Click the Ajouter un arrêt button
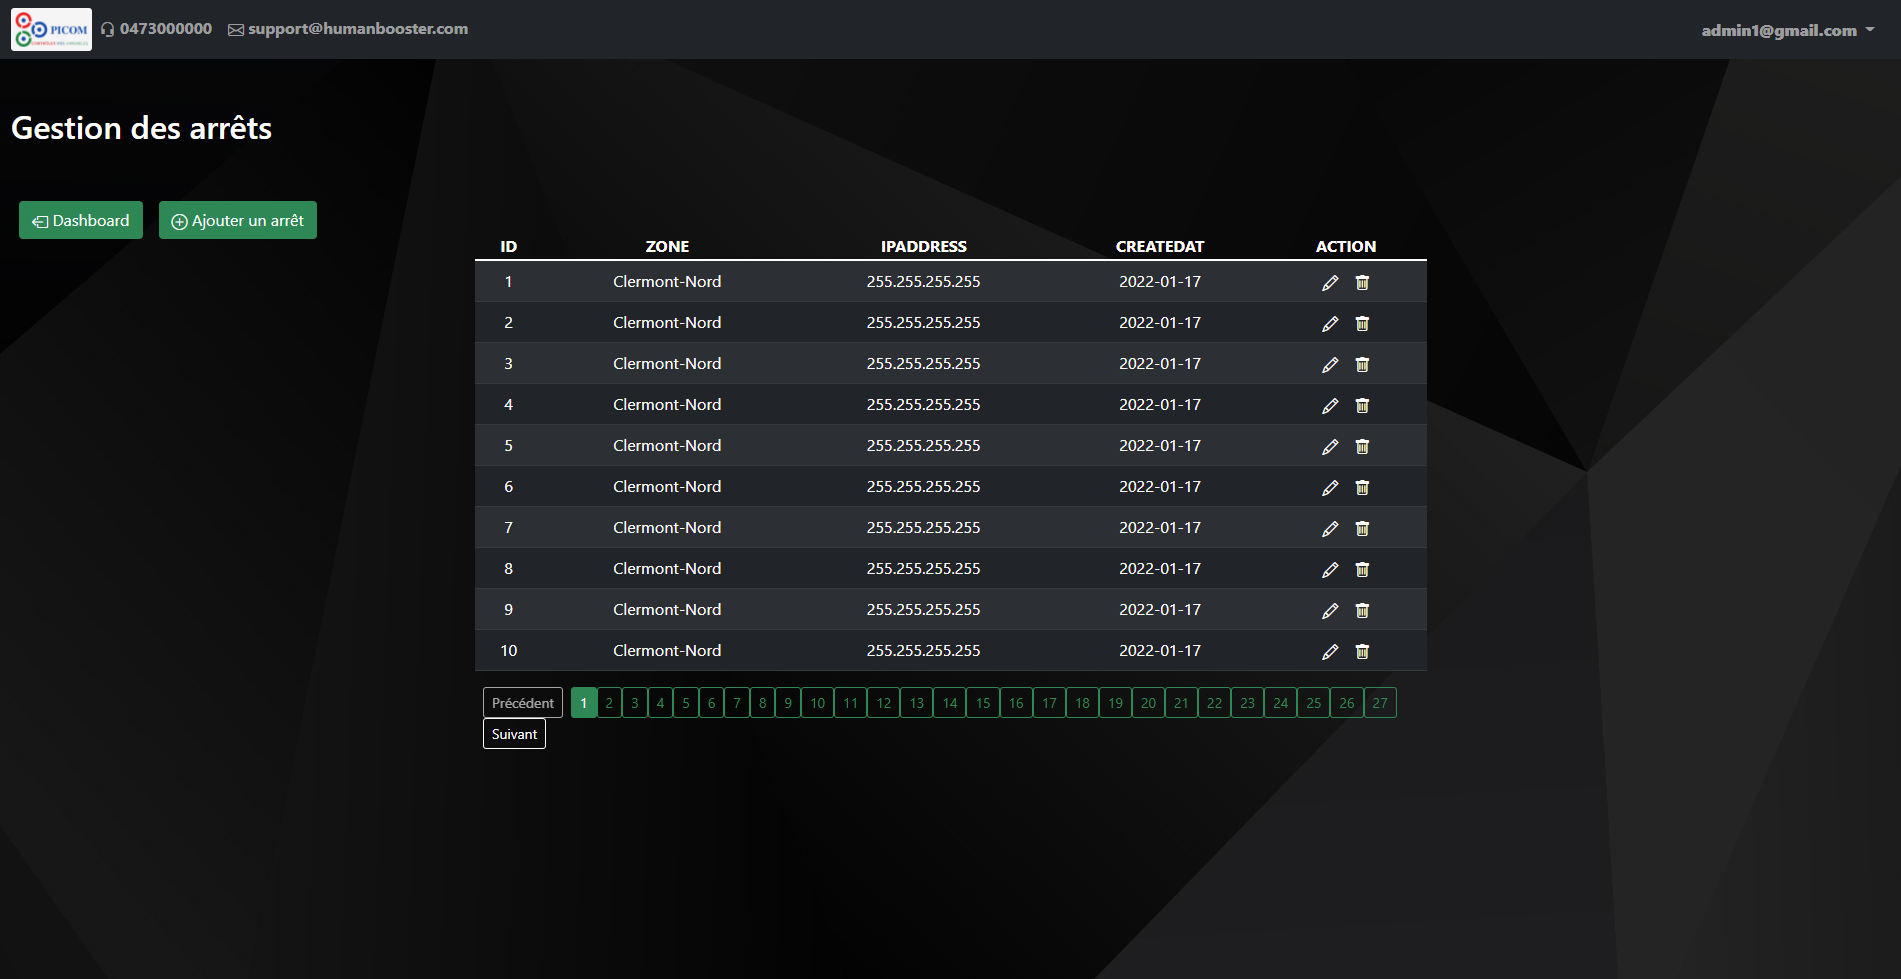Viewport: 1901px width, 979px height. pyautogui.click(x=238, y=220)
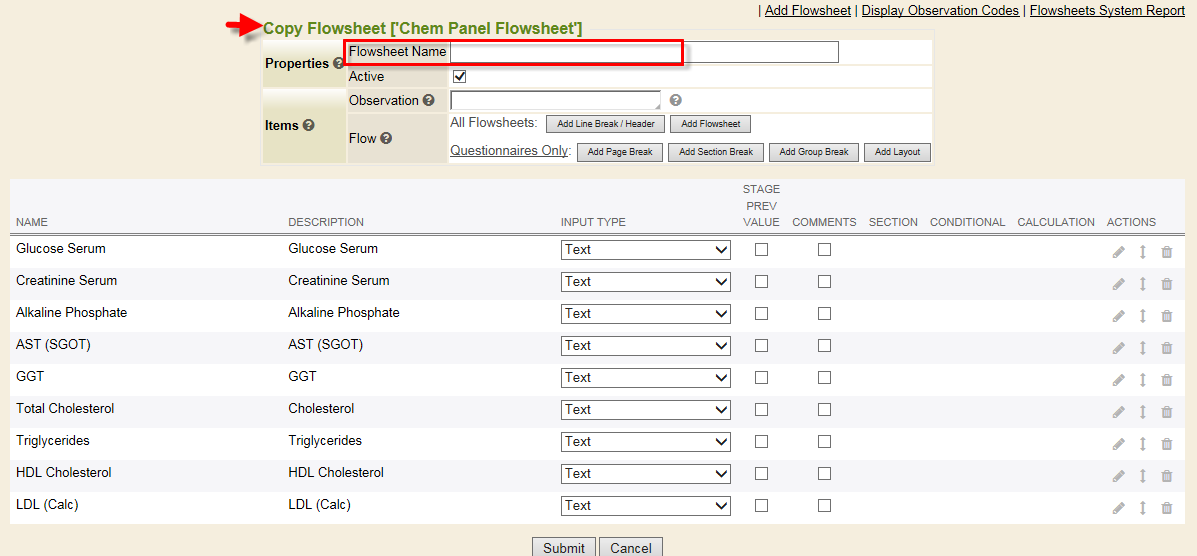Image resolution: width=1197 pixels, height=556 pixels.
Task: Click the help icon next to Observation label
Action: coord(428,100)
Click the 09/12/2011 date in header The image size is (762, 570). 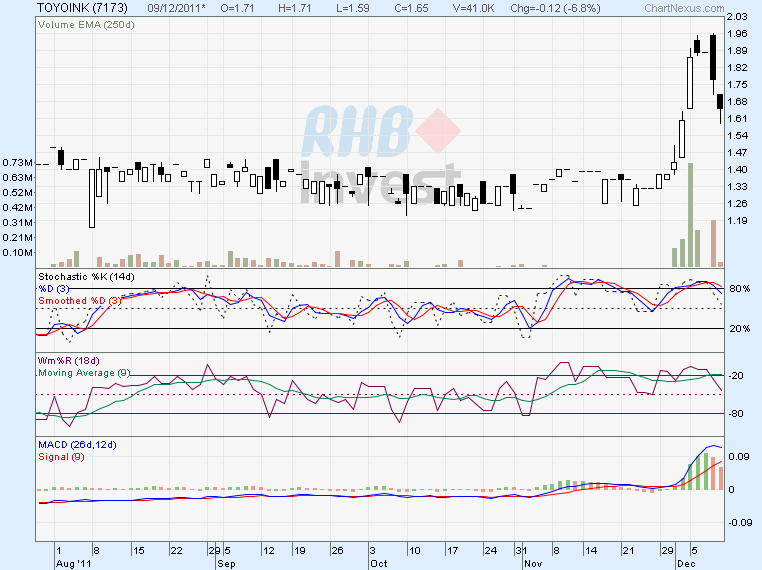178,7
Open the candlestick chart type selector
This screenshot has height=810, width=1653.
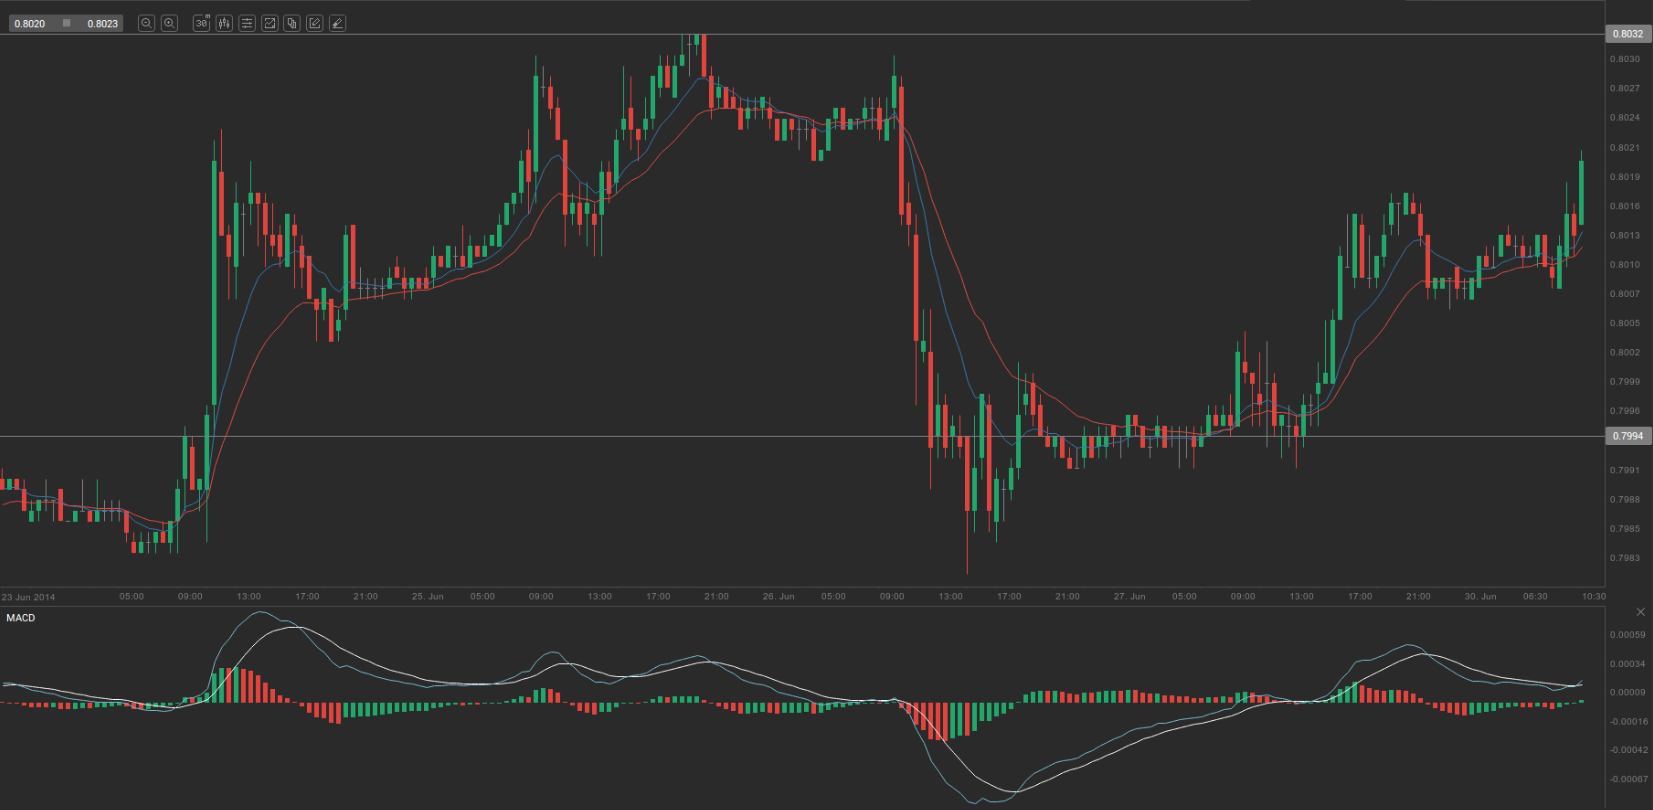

··········

> **DESCRIPTION OF THE TASK**:
Rewrite the listing from the line with "Open the candlestick chart type selector" through the end of the listing, putting "line" in place of "candlestick" and changing nothing else. Leave the pictures out.

> **SOLUTION**:
Open the line chart type selector
This screenshot has height=810, width=1653.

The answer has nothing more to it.